O gentlemen, the time of life is short;
To spend that shortness basely were too long,
If life did ride upon a dial’s point,
Still ending at the arrival of an hour.
Shakespeare: Henry IV
Jacques Barzun, the great humanist and winner of the Presidential Medal of Freedom in 2003, told us more than 50 years ago to lock up the treasures of the West because the barbarians were about to take over our world. He was a bit premature. It didn’t happen quite as fast as he thought it would, but it certainly has happened, though the barbarians didn’t attack from without: we bred our own. You can recognize the new barbarians all around you by their boorish behavior, the loud music emanating from their cars as they pass by and their halting speech patterns, piercings, and tattoos. They also come armed with their iPods, iPads, iTunes, iPhones, Xboxes, Walkmen, smartphones, and an occasional concealed weapon. But their takeover is not a violent one, for the most part, though it is loud and unsettling.

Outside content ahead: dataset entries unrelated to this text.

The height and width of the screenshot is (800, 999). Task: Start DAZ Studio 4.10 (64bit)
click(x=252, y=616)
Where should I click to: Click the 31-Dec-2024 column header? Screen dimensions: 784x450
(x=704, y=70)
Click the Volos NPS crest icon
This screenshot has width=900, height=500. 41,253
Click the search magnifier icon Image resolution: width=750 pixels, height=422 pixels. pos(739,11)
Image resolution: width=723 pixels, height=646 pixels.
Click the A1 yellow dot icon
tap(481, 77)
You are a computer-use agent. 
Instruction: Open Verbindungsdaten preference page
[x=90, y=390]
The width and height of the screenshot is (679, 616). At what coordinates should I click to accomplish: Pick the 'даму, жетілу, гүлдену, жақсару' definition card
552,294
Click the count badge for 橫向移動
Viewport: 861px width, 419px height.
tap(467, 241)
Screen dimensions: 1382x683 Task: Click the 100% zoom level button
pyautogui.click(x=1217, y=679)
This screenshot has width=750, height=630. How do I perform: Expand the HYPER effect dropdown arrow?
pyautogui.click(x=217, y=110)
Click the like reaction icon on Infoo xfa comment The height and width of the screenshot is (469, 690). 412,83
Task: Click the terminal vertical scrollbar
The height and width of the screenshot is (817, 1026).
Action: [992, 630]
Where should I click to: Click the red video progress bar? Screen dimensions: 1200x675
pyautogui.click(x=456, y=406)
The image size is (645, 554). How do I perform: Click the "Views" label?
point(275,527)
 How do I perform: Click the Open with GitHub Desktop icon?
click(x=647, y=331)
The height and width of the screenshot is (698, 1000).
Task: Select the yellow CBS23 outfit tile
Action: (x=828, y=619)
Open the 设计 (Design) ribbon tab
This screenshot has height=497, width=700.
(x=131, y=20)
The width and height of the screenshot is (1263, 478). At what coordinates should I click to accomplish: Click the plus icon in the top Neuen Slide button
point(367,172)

In any event, contrary to Barzun, I would judge that the treasures of Western civilization are probably not threatened by this takeover, because these barbarians couldn’t care less about them! The treasures will not be destroyed; they will simply wither away because the young are otherwise occupied — listening to their tunes, earphones clamped securely to their heads; gazing at their handhelds; and generally ignoring the world around them as they focus on electronic communications with their friends. Books and works of art don’t interest them in the least. They boast of the fact: they have other fish to fry and seem to have complete confidence in themselves and their abilities to catch and fry those fish. But it is sad, because what they are unaware of is that they don’t even know where the fish are hiding or what bait to use. In any event, they will no longer pick up thick books, like George Eliot’s magnificent Daniel Deronda, where they might read this sublime passage about the need for roots and the benefits of a geographical and psychological center to our lives:
“A human life, I think, should be well rooted in some spot of a native land, where it may get the love of tender kinship for the face of the earth, for the labours men go forth to, for the sounds and accents that haunt it, for whatever will give that early home a familiar unmistakable difference amidst the future widening of knowledge: a spot where the definiteness of early memories may be inwrought with affection, and kindly acquaintance with all neighbors, even to the dogs and donkeys, may spread not by sentimental effort and reflection, but as the sweet habit of the blood. At five years old, mortals are not prepared to be citizens of the world, to be stimulated by abstract nouns, to soar above preference into impartiality, and that prejudice in favor of milk with which we blindly begin is a type of the way the body and soul must get nourished at least for a time. The best introduction to astronomy is to think of the nightly heavens as a little lot of stars belonging to one’s own homestead.”
And, irony of ironies, Eliot might have been describing one of the new barbarians when she describes her spoiled, self-involved heroine Gwendolen Harleth who, despite the havoc of Civil War across the Atlantic and the suffering of her fellow countrymen due to the loss of imported cotton, can think only of herself:
“Could there be a slenderer, more insignificant thread in human history than this consciousness of a girl, busy with her small inferences of the way in which she could make her life pleasant? — in a time, too, when ideas were with fresh vigor making armies of themselves, and the universal kinship was declaring itself fiercely: when women on the other side of the world would not mourn for the husbands and sons who died bravely in a common cause, and men stinted of bread on our side of the world heard of that willing loss and were patient: a time when the soul of man was waking to pulses which had for centuries been beating in him unfelt, until their full sum made a new life of terror or of joy.”
Indeed, it may well be that even if the young people of the present and the future had the least desire to read the elegant prose of a writer such as George Eliot (which, admittedly, takes time to read and savor), they would not understand whereof she speaks and writes. They have no idea what they are missing, which seems to be the heart of the matter. She was an eminently wise woman, but her wisdom would be lost on those who will not, or can not, listen or read her words. It is just possible, also, that even if they did read and comprehend the meaning of her words they would have no idea what she is referring to since so many of these young people, immersed in themselves and enslaved to their digital toys, do not realize that they, too, may well lack consistency and rootedness in their lives and lack a place to call “home” — this “blessed persistence in which affection can take root.”